■ **TASK ITEM**
Copy out the full set of records. Keep every word the same.

■ **Saved data entries**
- Opening Delimiter -

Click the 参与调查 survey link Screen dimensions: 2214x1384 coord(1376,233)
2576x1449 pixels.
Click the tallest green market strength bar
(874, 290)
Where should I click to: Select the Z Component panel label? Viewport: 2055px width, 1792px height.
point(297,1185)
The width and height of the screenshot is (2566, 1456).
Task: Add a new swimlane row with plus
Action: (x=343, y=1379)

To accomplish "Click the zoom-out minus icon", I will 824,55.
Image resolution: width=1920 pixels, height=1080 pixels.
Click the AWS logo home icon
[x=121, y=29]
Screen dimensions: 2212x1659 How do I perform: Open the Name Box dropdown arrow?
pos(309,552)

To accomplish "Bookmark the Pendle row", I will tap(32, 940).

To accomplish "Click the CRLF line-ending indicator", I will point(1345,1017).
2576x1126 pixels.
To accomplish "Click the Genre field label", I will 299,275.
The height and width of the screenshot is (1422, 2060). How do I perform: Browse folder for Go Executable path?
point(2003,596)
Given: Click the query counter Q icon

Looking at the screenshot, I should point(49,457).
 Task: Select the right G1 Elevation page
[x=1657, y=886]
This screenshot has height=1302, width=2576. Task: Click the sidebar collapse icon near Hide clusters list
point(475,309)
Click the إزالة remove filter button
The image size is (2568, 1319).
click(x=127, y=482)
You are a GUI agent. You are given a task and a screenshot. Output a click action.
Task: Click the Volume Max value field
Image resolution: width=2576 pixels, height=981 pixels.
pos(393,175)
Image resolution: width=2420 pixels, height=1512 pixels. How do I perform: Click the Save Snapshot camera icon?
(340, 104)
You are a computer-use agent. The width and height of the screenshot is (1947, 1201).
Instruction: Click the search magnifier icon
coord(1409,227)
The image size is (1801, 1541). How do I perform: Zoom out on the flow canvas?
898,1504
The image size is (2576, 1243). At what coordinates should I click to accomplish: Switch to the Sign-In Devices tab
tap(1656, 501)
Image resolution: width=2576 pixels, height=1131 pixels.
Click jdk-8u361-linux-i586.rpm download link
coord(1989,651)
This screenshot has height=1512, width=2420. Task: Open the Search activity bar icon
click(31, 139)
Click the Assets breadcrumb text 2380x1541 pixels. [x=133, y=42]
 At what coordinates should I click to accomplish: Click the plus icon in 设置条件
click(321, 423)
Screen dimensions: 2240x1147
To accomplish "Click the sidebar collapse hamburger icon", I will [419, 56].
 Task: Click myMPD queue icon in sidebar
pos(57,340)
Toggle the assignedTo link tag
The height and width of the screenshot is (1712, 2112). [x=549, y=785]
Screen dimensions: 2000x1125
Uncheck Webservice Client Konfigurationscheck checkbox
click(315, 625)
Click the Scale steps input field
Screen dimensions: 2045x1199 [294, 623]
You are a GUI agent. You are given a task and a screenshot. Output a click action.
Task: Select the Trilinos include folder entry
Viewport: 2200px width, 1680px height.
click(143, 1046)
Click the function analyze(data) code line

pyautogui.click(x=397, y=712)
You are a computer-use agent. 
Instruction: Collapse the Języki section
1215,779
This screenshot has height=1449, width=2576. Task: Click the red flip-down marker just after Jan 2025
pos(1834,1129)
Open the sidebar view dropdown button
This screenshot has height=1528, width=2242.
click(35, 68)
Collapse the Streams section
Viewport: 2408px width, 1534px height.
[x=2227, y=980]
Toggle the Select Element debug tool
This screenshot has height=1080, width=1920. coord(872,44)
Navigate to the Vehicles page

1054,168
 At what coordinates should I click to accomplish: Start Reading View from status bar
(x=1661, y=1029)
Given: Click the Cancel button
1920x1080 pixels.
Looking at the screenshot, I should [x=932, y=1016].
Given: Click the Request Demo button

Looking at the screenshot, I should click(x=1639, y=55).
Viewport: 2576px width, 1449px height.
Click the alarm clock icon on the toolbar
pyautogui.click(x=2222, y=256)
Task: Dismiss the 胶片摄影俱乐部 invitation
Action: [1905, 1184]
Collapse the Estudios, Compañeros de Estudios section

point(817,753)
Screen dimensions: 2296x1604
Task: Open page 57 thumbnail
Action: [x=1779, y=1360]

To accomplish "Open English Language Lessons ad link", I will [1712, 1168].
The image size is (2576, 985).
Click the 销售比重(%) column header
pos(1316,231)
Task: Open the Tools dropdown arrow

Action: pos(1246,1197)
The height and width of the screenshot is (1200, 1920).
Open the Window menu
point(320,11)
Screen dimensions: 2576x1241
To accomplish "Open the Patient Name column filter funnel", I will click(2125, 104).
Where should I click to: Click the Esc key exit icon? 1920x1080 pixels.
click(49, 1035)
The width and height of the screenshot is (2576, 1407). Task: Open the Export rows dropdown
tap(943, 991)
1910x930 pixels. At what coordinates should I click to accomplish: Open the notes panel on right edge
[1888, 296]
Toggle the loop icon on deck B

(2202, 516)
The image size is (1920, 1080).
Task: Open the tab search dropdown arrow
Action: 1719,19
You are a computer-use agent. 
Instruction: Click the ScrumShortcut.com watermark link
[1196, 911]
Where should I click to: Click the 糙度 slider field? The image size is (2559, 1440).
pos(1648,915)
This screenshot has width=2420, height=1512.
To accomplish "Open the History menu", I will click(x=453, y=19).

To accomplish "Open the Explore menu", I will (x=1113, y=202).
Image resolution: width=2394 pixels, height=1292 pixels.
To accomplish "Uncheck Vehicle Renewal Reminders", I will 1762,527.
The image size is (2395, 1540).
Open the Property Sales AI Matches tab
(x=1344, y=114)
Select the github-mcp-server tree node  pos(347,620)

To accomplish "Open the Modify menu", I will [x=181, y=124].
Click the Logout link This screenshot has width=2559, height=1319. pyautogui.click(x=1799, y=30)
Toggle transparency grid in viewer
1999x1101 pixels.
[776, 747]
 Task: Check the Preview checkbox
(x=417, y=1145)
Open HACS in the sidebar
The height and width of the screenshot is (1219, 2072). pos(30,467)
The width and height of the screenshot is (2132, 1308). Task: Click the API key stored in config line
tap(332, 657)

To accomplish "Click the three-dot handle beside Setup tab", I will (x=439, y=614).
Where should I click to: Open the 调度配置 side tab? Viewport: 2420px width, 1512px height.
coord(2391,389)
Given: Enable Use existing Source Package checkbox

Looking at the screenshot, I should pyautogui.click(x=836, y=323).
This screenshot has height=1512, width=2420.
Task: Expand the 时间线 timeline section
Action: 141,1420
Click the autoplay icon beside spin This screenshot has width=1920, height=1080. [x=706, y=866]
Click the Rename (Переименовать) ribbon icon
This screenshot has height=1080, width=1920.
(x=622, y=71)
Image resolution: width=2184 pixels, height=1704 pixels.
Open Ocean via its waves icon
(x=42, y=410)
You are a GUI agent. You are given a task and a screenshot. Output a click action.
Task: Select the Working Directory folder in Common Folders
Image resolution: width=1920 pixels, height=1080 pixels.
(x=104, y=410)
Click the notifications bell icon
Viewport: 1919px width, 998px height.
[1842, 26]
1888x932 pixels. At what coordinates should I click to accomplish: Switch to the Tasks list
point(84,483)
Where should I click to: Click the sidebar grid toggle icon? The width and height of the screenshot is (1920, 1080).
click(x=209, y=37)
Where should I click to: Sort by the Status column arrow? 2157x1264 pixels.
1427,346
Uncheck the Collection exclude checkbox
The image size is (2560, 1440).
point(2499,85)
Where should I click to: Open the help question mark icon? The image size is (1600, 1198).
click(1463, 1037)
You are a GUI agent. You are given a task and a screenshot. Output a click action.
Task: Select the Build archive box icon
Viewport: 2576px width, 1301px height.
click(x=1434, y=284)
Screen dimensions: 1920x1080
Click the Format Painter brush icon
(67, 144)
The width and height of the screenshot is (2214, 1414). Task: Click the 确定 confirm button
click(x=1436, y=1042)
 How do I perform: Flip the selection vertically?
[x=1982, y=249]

- Closing Delimiter -

■ **TASK OUTPUT**
Click the 参与调查 survey link Screen dimensions: 2214x1384 coord(1376,233)
2576x1449 pixels.
Click the tallest green market strength bar
(874, 290)
Where should I click to: Select the Z Component panel label? Viewport: 2055px width, 1792px height.
point(297,1185)
The width and height of the screenshot is (2566, 1456).
Task: Add a new swimlane row with plus
Action: (x=343, y=1379)

To accomplish "Click the zoom-out minus icon", I will 824,55.
Image resolution: width=1920 pixels, height=1080 pixels.
Click the AWS logo home icon
[x=121, y=29]
Screen dimensions: 2212x1659 How do I perform: Open the Name Box dropdown arrow?
pos(309,552)

To accomplish "Bookmark the Pendle row", I will tap(32, 940).

To accomplish "Click the CRLF line-ending indicator", I will point(1345,1017).
2576x1126 pixels.
To accomplish "Click the Genre field label", I will 299,275.
The height and width of the screenshot is (1422, 2060). How do I perform: Browse folder for Go Executable path?
point(2003,596)
Given: Click the query counter Q icon

Looking at the screenshot, I should point(49,457).
 Task: Select the right G1 Elevation page
[x=1657, y=886]
This screenshot has height=1302, width=2576. Task: Click the sidebar collapse icon near Hide clusters list
point(475,309)
Click the إزالة remove filter button
The image size is (2568, 1319).
click(x=127, y=482)
You are a GUI agent. You are given a task and a screenshot. Output a click action.
Task: Click the Volume Max value field
Image resolution: width=2576 pixels, height=981 pixels.
pos(393,175)
Image resolution: width=2420 pixels, height=1512 pixels. How do I perform: Click the Save Snapshot camera icon?
(340, 104)
You are a computer-use agent. The width and height of the screenshot is (1947, 1201).
Instruction: Click the search magnifier icon
coord(1409,227)
The image size is (1801, 1541). How do I perform: Zoom out on the flow canvas?
898,1504
The image size is (2576, 1243). At what coordinates should I click to accomplish: Switch to the Sign-In Devices tab
tap(1656, 501)
Image resolution: width=2576 pixels, height=1131 pixels.
Click jdk-8u361-linux-i586.rpm download link
coord(1989,651)
This screenshot has height=1512, width=2420. Task: Open the Search activity bar icon
click(31, 139)
Click the Assets breadcrumb text 2380x1541 pixels. [x=133, y=42]
 At what coordinates should I click to accomplish: Click the plus icon in 设置条件
click(321, 423)
Screen dimensions: 2240x1147
To accomplish "Click the sidebar collapse hamburger icon", I will [419, 56].
 Task: Click myMPD queue icon in sidebar
pos(57,340)
Toggle the assignedTo link tag
The height and width of the screenshot is (1712, 2112). [x=549, y=785]
Screen dimensions: 2000x1125
Uncheck Webservice Client Konfigurationscheck checkbox
click(315, 625)
Click the Scale steps input field
Screen dimensions: 2045x1199 [294, 623]
You are a GUI agent. You are given a task and a screenshot. Output a click action.
Task: Select the Trilinos include folder entry
Viewport: 2200px width, 1680px height.
click(143, 1046)
Click the function analyze(data) code line

pyautogui.click(x=397, y=712)
You are a computer-use agent. 
Instruction: Collapse the Języki section
1215,779
This screenshot has height=1449, width=2576. Task: Click the red flip-down marker just after Jan 2025
pos(1834,1129)
Open the sidebar view dropdown button
This screenshot has height=1528, width=2242.
click(35, 68)
Collapse the Streams section
Viewport: 2408px width, 1534px height.
[x=2227, y=980]
Toggle the Select Element debug tool
This screenshot has height=1080, width=1920. coord(872,44)
Navigate to the Vehicles page

1054,168
 At what coordinates should I click to accomplish: Start Reading View from status bar
(x=1661, y=1029)
Given: Click the Cancel button
1920x1080 pixels.
Looking at the screenshot, I should [x=932, y=1016].
Given: Click the Request Demo button

Looking at the screenshot, I should click(x=1639, y=55).
Viewport: 2576px width, 1449px height.
Click the alarm clock icon on the toolbar
pyautogui.click(x=2222, y=256)
Task: Dismiss the 胶片摄影俱乐部 invitation
Action: [1905, 1184]
Collapse the Estudios, Compañeros de Estudios section

point(817,753)
Screen dimensions: 2296x1604
Task: Open page 57 thumbnail
Action: [x=1779, y=1360]

To accomplish "Open English Language Lessons ad link", I will [1712, 1168].
The image size is (2576, 985).
Click the 销售比重(%) column header
pos(1316,231)
Task: Open the Tools dropdown arrow

Action: pos(1246,1197)
The height and width of the screenshot is (1200, 1920).
Open the Window menu
point(320,11)
Screen dimensions: 2576x1241
To accomplish "Open the Patient Name column filter funnel", I will click(2125, 104).
Where should I click to: Click the Esc key exit icon? 1920x1080 pixels.
click(49, 1035)
The width and height of the screenshot is (2576, 1407). Task: Open the Export rows dropdown
tap(943, 991)
1910x930 pixels. At what coordinates should I click to accomplish: Open the notes panel on right edge
[1888, 296]
Toggle the loop icon on deck B

(2202, 516)
The image size is (1920, 1080).
Task: Open the tab search dropdown arrow
Action: 1719,19
You are a computer-use agent. 
Instruction: Click the ScrumShortcut.com watermark link
[1196, 911]
Where should I click to: Click the 糙度 slider field? The image size is (2559, 1440).
pos(1648,915)
This screenshot has width=2420, height=1512.
To accomplish "Open the History menu", I will click(x=453, y=19).

To accomplish "Open the Explore menu", I will (x=1113, y=202).
Image resolution: width=2394 pixels, height=1292 pixels.
To accomplish "Uncheck Vehicle Renewal Reminders", I will 1762,527.
The image size is (2395, 1540).
Open the Property Sales AI Matches tab
(x=1344, y=114)
Select the github-mcp-server tree node  pos(347,620)

To accomplish "Open the Modify menu", I will [x=181, y=124].
Click the Logout link This screenshot has width=2559, height=1319. pyautogui.click(x=1799, y=30)
Toggle transparency grid in viewer
1999x1101 pixels.
[776, 747]
 Task: Check the Preview checkbox
(x=417, y=1145)
Open HACS in the sidebar
The height and width of the screenshot is (1219, 2072). pos(30,467)
The width and height of the screenshot is (2132, 1308). Task: Click the API key stored in config line
tap(332, 657)

To accomplish "Click the three-dot handle beside Setup tab", I will (x=439, y=614).
Where should I click to: Open the 调度配置 side tab? Viewport: 2420px width, 1512px height.
coord(2391,389)
Given: Enable Use existing Source Package checkbox

Looking at the screenshot, I should pyautogui.click(x=836, y=323).
This screenshot has height=1512, width=2420.
Task: Expand the 时间线 timeline section
Action: 141,1420
Click the autoplay icon beside spin This screenshot has width=1920, height=1080. [x=706, y=866]
Click the Rename (Переименовать) ribbon icon
This screenshot has height=1080, width=1920.
(x=622, y=71)
Image resolution: width=2184 pixels, height=1704 pixels.
Open Ocean via its waves icon
(x=42, y=410)
You are a GUI agent. You are given a task and a screenshot. Output a click action.
Task: Select the Working Directory folder in Common Folders
Image resolution: width=1920 pixels, height=1080 pixels.
(x=104, y=410)
Click the notifications bell icon
Viewport: 1919px width, 998px height.
[1842, 26]
1888x932 pixels. At what coordinates should I click to accomplish: Switch to the Tasks list
point(84,483)
Where should I click to: Click the sidebar grid toggle icon? The width and height of the screenshot is (1920, 1080).
click(x=209, y=37)
Where should I click to: Sort by the Status column arrow? 2157x1264 pixels.
1427,346
Uncheck the Collection exclude checkbox
The image size is (2560, 1440).
point(2499,85)
Where should I click to: Open the help question mark icon? The image size is (1600, 1198).
click(1463, 1037)
You are a GUI agent. You are given a task and a screenshot. Output a click action.
Task: Select the Build archive box icon
Viewport: 2576px width, 1301px height.
click(x=1434, y=284)
Screen dimensions: 1920x1080
Click the Format Painter brush icon
(67, 144)
The width and height of the screenshot is (2214, 1414). Task: Click the 确定 confirm button
click(x=1436, y=1042)
 How do I perform: Flip the selection vertically?
[x=1982, y=249]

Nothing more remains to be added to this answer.